It was, in retrospect, an age of soft-hat innocence. At the start of their deployment to Helmand last year, British soldiers acted like preening contestants in a military popularity contest.
Paratroopers spurned helmets in favour of berets, learned pidgin Pashto and armed themselves with friendly smiles. Soldiers on foot patrol in Lashkar Gah kicked footballs with children and sipped green tea with solemn-faced, turbaned elders. Their commanders promised greater sensitivity than the gum-chewing Americans who used to charge around the town at breakneck speed. In Kabul the thoughtful British general in charge of Nato, David Richards, vowed to stay close to the people. ”Your best solution is the population around you,” he said.
How much has changed. More than 30 British soldiers killed in southern Afghanistan in six months, 18 of them in some of the most intense combat since World War II; a controversial peace pact with pro-Taliban elders; a heroin trade soaring to record levels under British noses; and a stillborn £50-million development plan.
Talk of hearts and minds has been drowned out by demands for armour and bullets. A volley of suicide bombings has raised tensions, sometimes with tragic results. Last week British troops fired on a vehicle that failed to stop at a checkpost in Goreshk, killing two civilians.
The British department for international development has spent only £2-million of its £50-million three-year budget and the two department officials in Lashkar Gah rarely leave their base. The little work that has begun is in the hands of 28th Regiment Engineers and private firms as Helmand terrifies foreign aid workers.
Meanwhile, the military, frustrated by reticent aid agencies, is fumbling for a successful strategy. Having fought courageously through the summer British troops have had to abandon dangerous outposts such as Sangin and Musa Qala. Now they are concentrating on protecting a much smaller triangle of territory. Is it all going wrong? Helmand is one part of a bigger Nato strategy across southern Afghanistan that seems simple and sensible — use military force to clear the Taliban from defined areas, send in millions of pounds of development, and win the support of the ”swing voters” that make up about 70% of southerners. In practice, it has been bloody and complex.

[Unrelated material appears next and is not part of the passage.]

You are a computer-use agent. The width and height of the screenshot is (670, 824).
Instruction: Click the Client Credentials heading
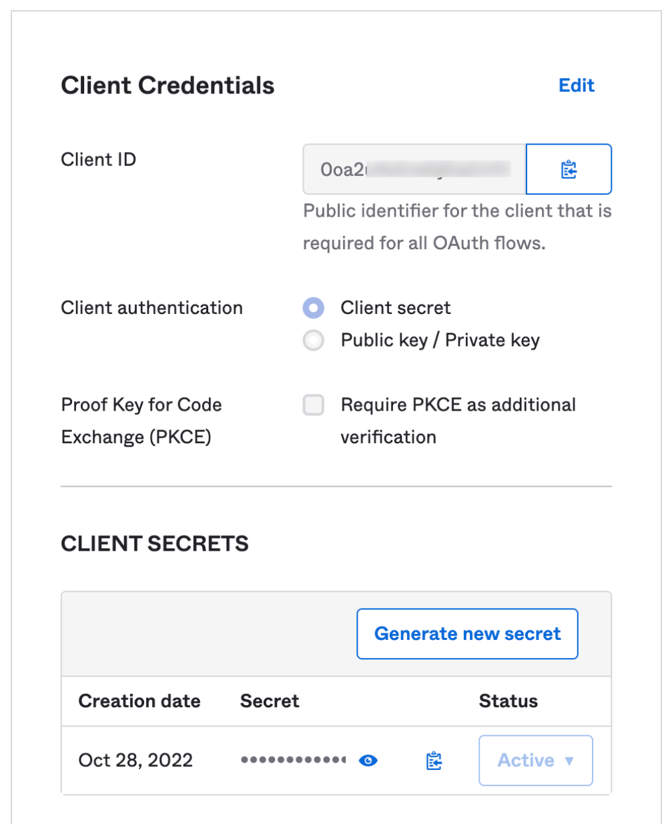pyautogui.click(x=167, y=86)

The Taliban has proved a resilient and flexible enemy. In September Nato launched Operation Medusa, a drive into Panjwayi and Zheri, two Taliban-infested districts where dug-in insurgents threatened to attack Kandahar. Medusa was, in military terms, a roaring success. The enemy was routed and more than 1 000 insurgents were killed, giving what British and Nato commanders call ”psychological ascendancy” over the Taliban.

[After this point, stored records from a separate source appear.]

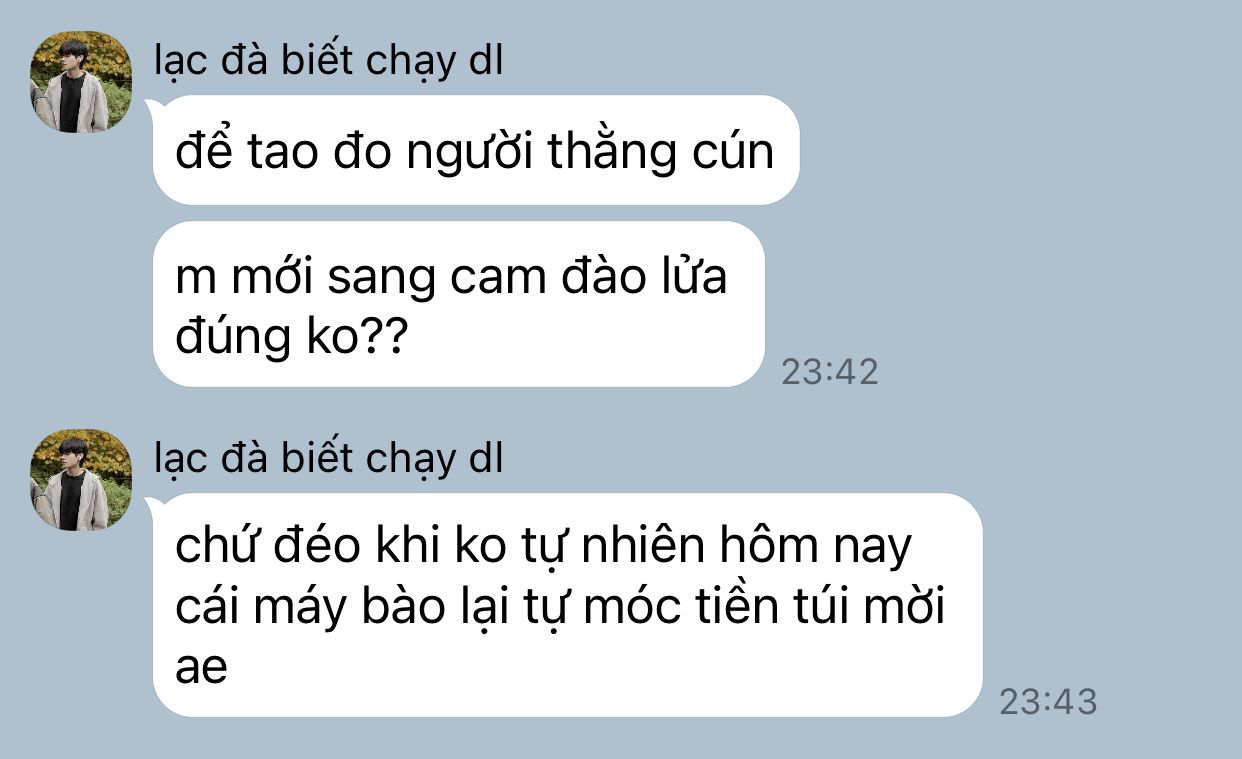This screenshot has width=1242, height=759.
Task: Open sender name above "để tao đo người thằng cún"
Action: point(329,62)
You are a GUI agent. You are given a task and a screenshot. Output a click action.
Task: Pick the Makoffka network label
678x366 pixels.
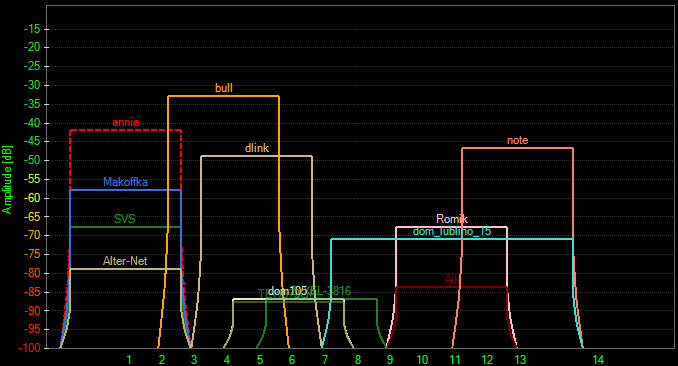(x=125, y=182)
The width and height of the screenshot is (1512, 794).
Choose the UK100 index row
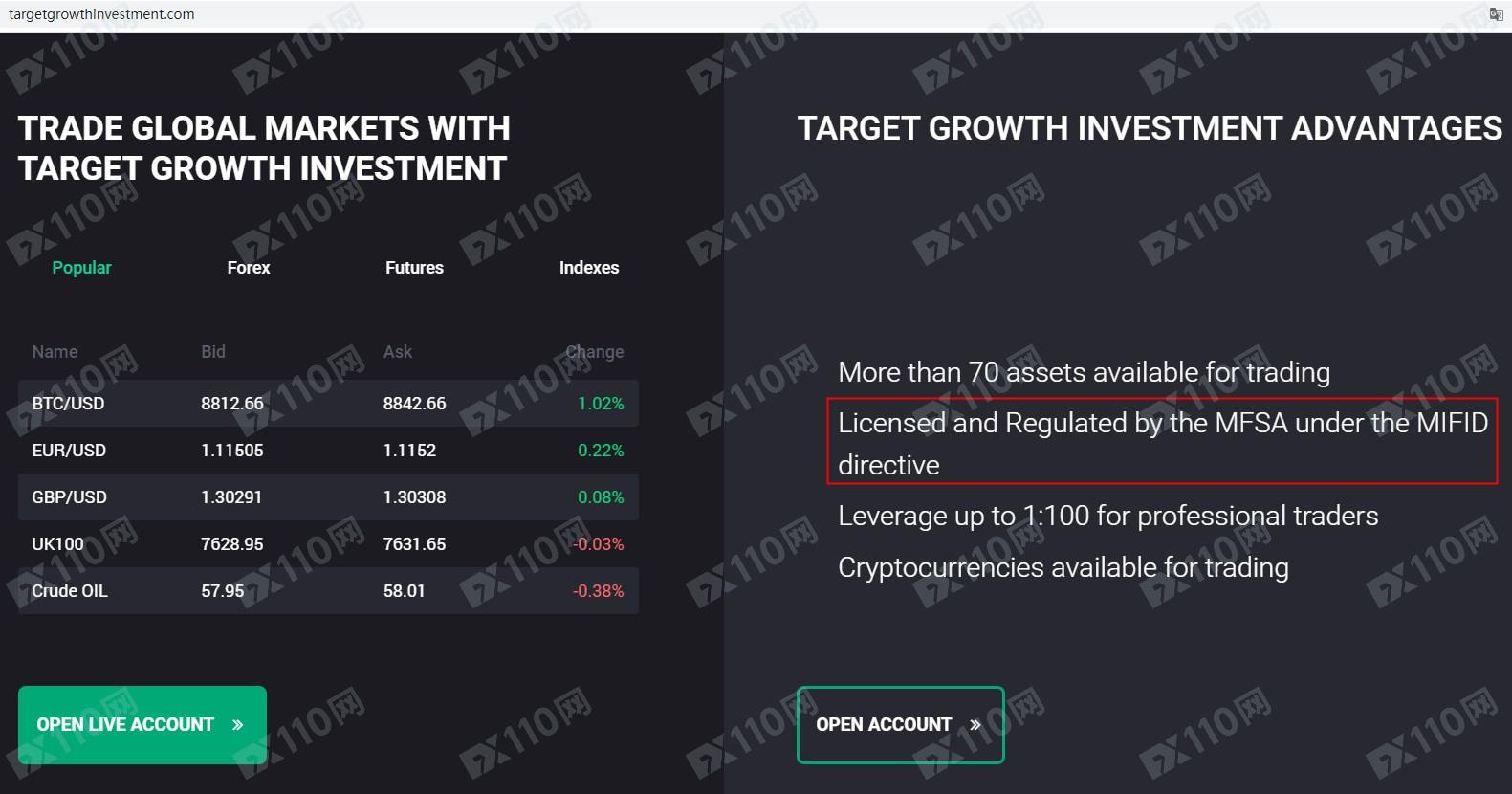pos(327,544)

But they privately admit the situation remains on a knife edge. The Taliban has re-infiltrated Panjwayi, returning to older ”asymmetric” tactics copied from Iraq such as suicide attacks and roadside bombs. The insurgents no longer hold the terrain but have goaded the alliance into tragic blunders that cost public support.
On October 24 Nato forces attacked a Taliban position in Lakani, a hamlet in Panjwayi. During the battle a United States C-130 gunship strafed a group running through a field, thinking they were insurgents. In fact, they were shepherds and their families. ”Certainly it’s difficult to win people’s hearts and minds when you are shooting at them,” remarked a Nato official.

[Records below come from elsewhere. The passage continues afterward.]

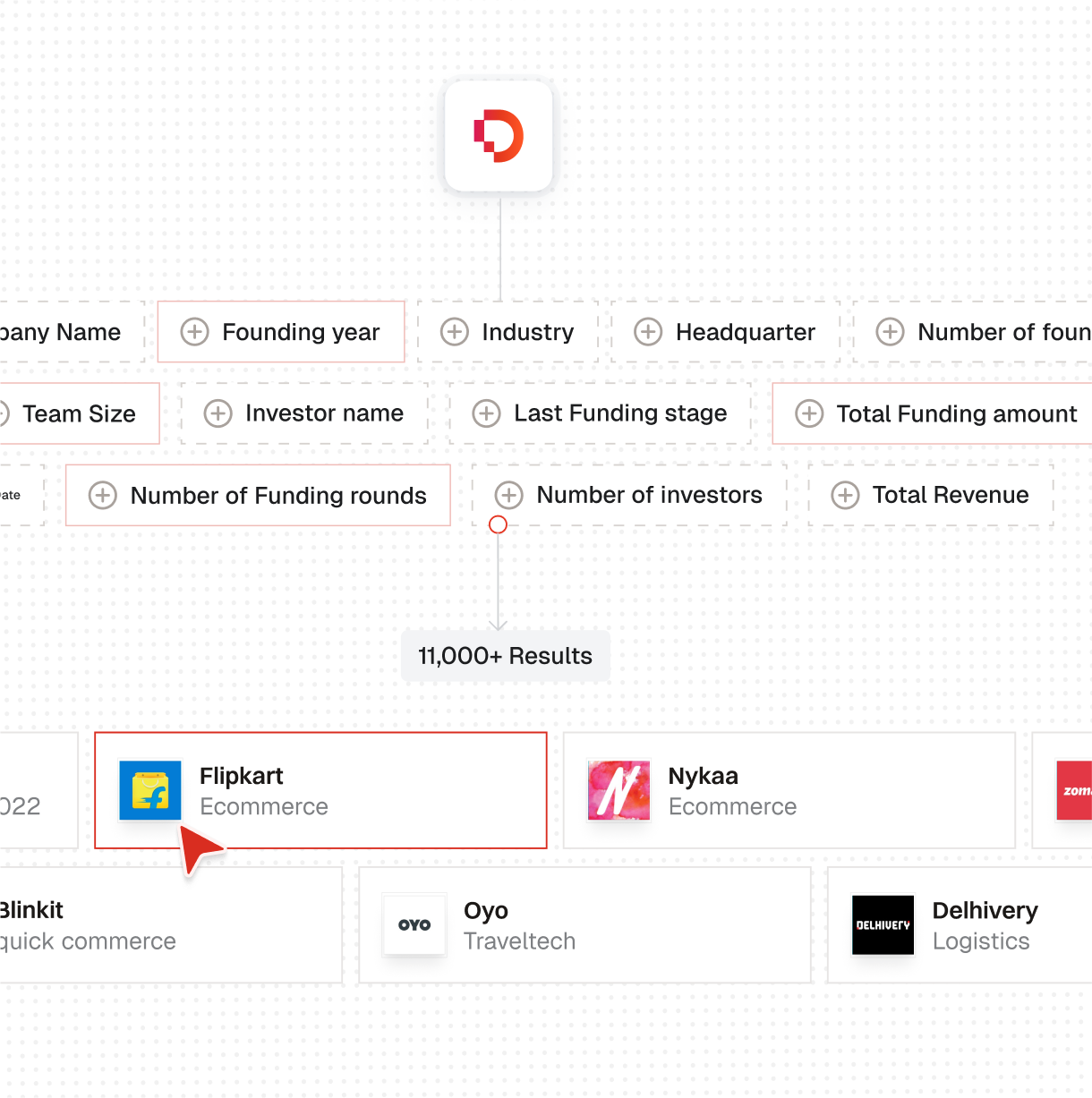Click the plus icon beside Industry
1092x1098 pixels.
click(x=455, y=332)
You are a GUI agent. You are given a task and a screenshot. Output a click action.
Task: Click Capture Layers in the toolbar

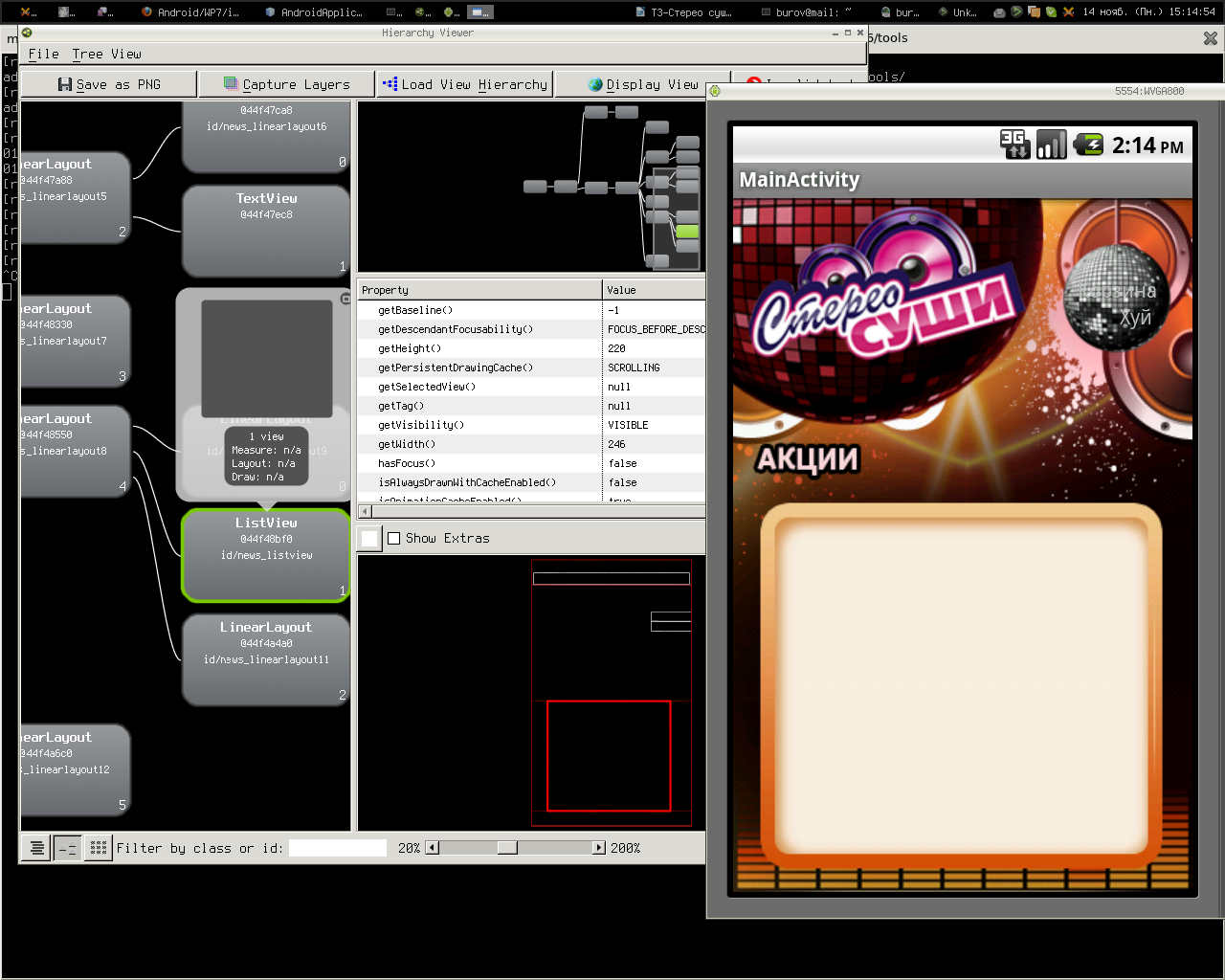point(287,84)
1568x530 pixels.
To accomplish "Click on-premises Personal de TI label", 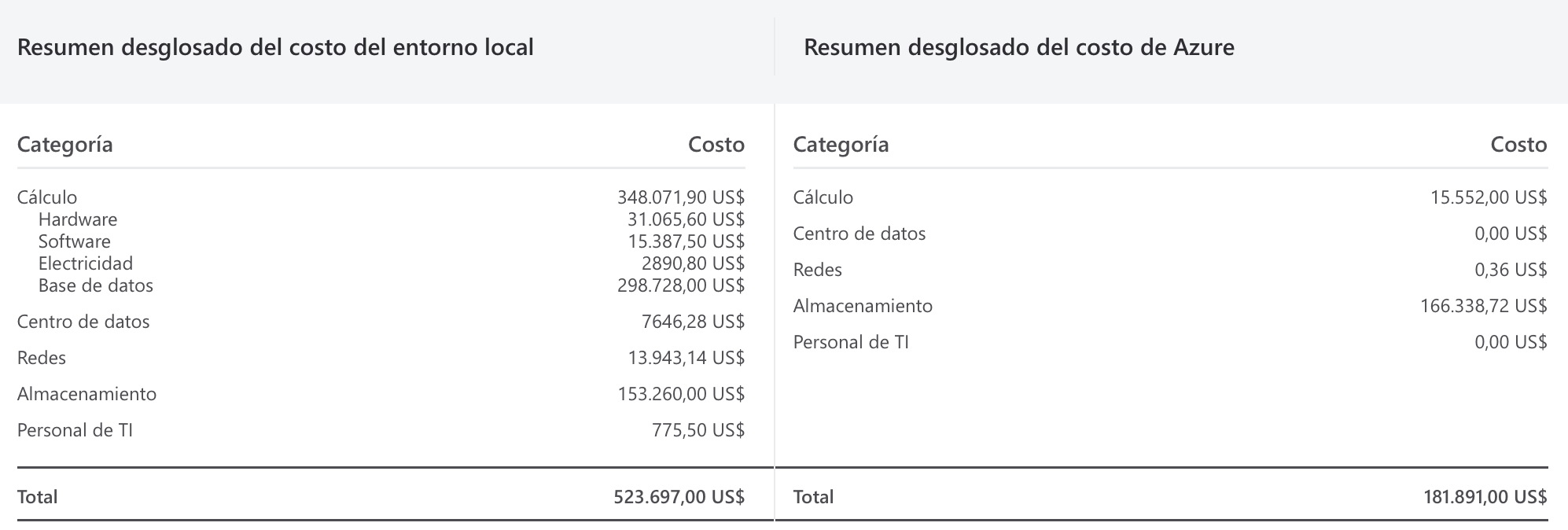I will [x=75, y=430].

Tactics have been hampered by limited troop numbers.
”One of the lessons the British have learned is that the small outpost doesn’t work, in part because the ability to put in a rapid deployment force has not happened,” said Marvin Weinbaum, a former Afghanistan intelligence analyst at the US state department. ”The ink-blot approach makes more sense — you go into areas you can secure and spread from there.”
But Weinbaum said the dual strategy of a military presence and a development drive was the right one, and should have been implemented earlier.
”We just let this slip away over five years,” he said. ”If you go back three or four years, things we are doing now would have worked very well. We thought we had all the time in the world to bring in the kind of governance and reconstruction people are talking about now. We discover in the interim, people have lost faith in the central government and there has been a rise of prestige for the enemy.”
Nato is hamstrung by disagreements among its members. It relies heavily on air strikes because key allies, notably Germany, refuse to send troops to the south. The US Air Force has carried out 2 000 air strikes in Afghanistan since June, compared with 88 in Iraq. Commanders will redouble requests for more combat troops at the annual Nato summit later this month.
But debate is also stirring about the value of robust military tactics. Tom Koenigs, head of the UN mission to Afghanistan, said Nato cannot win the fight alone and must concentrate on building up the Afghan security forces. ”You can’t resolve this by killing Taliban. You have to win people over. And that is done with good governance, decent police, diplomacy with Pakistan, and development,” he said.
Nato and British commanders say Medusa has opened up a vital window for aid. Casualties from roadside bombs and suicide attacks have fallen from 245 in September to 29 for the first two weeks of November, said Brigadier Richard Nugee, and soldiers in Panjwayi have started an $8-million reconstruction drive. Some experts warn that the lull might be seasonal; winter warfare is unusual in Afghanistan.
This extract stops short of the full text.